Couldn’t lv this book more. // “a typesetter changes man to person / will they catch her” (17) // “she thinks about everything at once without making a mistake” / yes! / “the layers, fossils. the idea that this machine she controls / is simply layers of human workhours frozen in steel, tangled / in tiny circuits, blinking out through lights like hot, red eyes.” // “All my life, the urgency to speak, the pull toward silence.” CA Conrad says they fled the factory to save themselves then after years of writing found the factory on their desk. Brodine’s poetics shows how to do more than describe work, she engages it, subverts it sometimes –by imagining bosses are elephants, changing the words it’s her job to typeset, imagining fish in darkness glowing their own light. By centering relationships and solidarities. The poems travel, interrupt themselves w/the coordinated scripts of a job: “this set of codes slips through my hands, a / loose grid of shadows with big gaps my own thoughts sneak / through.” Scribe beside the text. As I spent a long time not critically examining the university, I didn’t think much of the people behind the type, what means and social relations of production a mass-market book requires, what oppressions and resistances. Brodine imagining pounding on the pebbled glass of a supervisor’s window. He could I not love this book for writing printing work w/integrity, having worked at an industrial printing press, having printers on both sides of the family. I’ve seen the title poem get pulled into a couple of anthologies as a great piece of labor poetry but that long sequence is ideally read in full and the threads followed through the rest of the book which moves to the other overlapping spheres of Brodine’s life, her activism, family, gender, sexuality, illness. I struggle with labor poetry when it atomizes people into workers as workplaces do. It reduces their identities; it’s gotta be Labor+ poetry. WSatMT giving space to the wide sweep of Brodine’s thoughts and vibrancy of other quarters of her life. It never feels as if Brodine searches for her subjects, is what’s happening to her, her days—a thermos of coffee, helping clean out her grandmother’s home, getting pulled over w/friends by cops, having a breast removed to stop the spread of cancer. A whole life. // “Survival is a repetitive process.”
Introductions and prefaces usually make me want to puke. This is an exception. From Meridel Le Sueur’s compact, raw intro: “As a poet wounded in my time…driven down into the pits.” Le Sueur does seem like one of those great feminist-labor writers overshadowed when the wave of leftist writing broke in the 40s.

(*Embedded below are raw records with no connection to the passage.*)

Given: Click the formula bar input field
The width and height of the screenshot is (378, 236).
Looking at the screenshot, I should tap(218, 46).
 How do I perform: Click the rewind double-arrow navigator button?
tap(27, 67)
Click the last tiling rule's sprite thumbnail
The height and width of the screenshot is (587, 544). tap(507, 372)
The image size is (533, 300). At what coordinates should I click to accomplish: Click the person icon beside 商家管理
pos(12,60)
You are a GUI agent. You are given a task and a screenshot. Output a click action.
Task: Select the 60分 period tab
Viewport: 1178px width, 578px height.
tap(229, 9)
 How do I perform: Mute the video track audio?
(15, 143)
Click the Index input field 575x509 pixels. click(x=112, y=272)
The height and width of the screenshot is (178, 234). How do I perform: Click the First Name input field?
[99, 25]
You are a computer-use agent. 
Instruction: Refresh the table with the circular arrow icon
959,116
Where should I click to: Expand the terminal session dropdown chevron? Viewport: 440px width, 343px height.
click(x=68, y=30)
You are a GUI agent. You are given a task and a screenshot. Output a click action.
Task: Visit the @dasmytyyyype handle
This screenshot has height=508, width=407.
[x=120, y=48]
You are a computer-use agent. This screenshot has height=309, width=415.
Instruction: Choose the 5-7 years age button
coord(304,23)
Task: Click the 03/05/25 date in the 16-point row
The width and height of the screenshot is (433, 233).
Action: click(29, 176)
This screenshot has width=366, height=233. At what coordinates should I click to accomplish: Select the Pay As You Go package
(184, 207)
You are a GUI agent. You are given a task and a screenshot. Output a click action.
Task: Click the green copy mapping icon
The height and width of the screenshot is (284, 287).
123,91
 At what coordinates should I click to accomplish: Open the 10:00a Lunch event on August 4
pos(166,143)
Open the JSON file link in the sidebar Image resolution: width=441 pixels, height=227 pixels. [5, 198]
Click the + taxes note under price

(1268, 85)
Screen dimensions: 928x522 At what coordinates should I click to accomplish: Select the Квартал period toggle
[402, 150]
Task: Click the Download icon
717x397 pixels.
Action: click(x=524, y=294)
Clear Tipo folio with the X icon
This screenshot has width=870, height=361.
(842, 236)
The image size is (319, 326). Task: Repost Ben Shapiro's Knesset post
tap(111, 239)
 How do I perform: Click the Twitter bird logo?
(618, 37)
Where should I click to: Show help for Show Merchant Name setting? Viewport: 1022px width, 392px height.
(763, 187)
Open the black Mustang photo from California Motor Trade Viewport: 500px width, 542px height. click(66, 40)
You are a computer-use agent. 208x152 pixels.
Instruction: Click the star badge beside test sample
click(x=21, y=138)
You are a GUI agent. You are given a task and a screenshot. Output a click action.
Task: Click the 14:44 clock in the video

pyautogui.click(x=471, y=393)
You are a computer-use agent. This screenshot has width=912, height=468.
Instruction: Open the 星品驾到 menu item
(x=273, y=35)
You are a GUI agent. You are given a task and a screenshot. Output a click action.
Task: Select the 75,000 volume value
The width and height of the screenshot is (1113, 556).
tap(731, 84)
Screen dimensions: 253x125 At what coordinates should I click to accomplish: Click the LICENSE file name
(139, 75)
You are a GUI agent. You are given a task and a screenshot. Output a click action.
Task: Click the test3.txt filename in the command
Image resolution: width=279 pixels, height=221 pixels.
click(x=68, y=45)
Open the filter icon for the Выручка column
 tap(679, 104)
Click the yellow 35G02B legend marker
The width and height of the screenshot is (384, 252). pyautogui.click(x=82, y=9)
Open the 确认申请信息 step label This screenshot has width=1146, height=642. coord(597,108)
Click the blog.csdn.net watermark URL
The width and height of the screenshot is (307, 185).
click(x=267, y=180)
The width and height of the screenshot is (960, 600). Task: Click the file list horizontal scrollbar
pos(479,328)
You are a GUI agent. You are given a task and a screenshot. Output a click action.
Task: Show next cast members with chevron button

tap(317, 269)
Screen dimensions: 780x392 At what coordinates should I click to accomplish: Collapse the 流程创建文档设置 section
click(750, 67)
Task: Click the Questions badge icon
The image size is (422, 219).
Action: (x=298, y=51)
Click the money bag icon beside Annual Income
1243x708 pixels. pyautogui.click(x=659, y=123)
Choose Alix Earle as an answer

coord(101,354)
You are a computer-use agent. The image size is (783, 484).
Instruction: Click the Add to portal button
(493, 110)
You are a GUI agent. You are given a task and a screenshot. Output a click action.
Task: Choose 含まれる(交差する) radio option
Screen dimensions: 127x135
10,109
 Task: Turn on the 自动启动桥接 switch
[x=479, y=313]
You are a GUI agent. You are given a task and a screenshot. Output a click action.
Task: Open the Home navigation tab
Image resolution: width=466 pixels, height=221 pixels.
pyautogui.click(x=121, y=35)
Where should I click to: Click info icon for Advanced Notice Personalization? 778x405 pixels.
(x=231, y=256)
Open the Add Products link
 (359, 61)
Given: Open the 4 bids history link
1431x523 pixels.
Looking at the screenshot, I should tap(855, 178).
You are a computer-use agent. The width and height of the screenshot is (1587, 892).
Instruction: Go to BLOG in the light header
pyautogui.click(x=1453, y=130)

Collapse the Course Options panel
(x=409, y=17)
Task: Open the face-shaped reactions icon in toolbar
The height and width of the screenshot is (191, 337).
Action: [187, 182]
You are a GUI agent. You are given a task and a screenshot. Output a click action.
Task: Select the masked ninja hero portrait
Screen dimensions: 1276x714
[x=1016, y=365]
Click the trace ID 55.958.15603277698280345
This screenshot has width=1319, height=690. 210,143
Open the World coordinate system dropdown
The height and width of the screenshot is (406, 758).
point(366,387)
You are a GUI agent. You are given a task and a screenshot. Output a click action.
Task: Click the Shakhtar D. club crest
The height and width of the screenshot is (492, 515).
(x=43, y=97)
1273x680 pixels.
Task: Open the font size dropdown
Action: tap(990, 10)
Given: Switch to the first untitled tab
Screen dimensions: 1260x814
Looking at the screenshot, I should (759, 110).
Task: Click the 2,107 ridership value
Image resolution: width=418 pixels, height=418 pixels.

Also read the excellent microchips for millions by Janice Lobo Sapigao and Excess—The Factory by Leslie Kaplan (and in one of those strange twists that almost never happens in the diffuse world of poetry readership and my own hermitship, talked to Laura Marris about her reading and review of Excess–the Factory). Together, these books make me wonder what we could call labor poetry now; who is saying what about feminist, queer, & anti-racist labor poetry; its possibilities and pitfalls in this moment. Some research questions.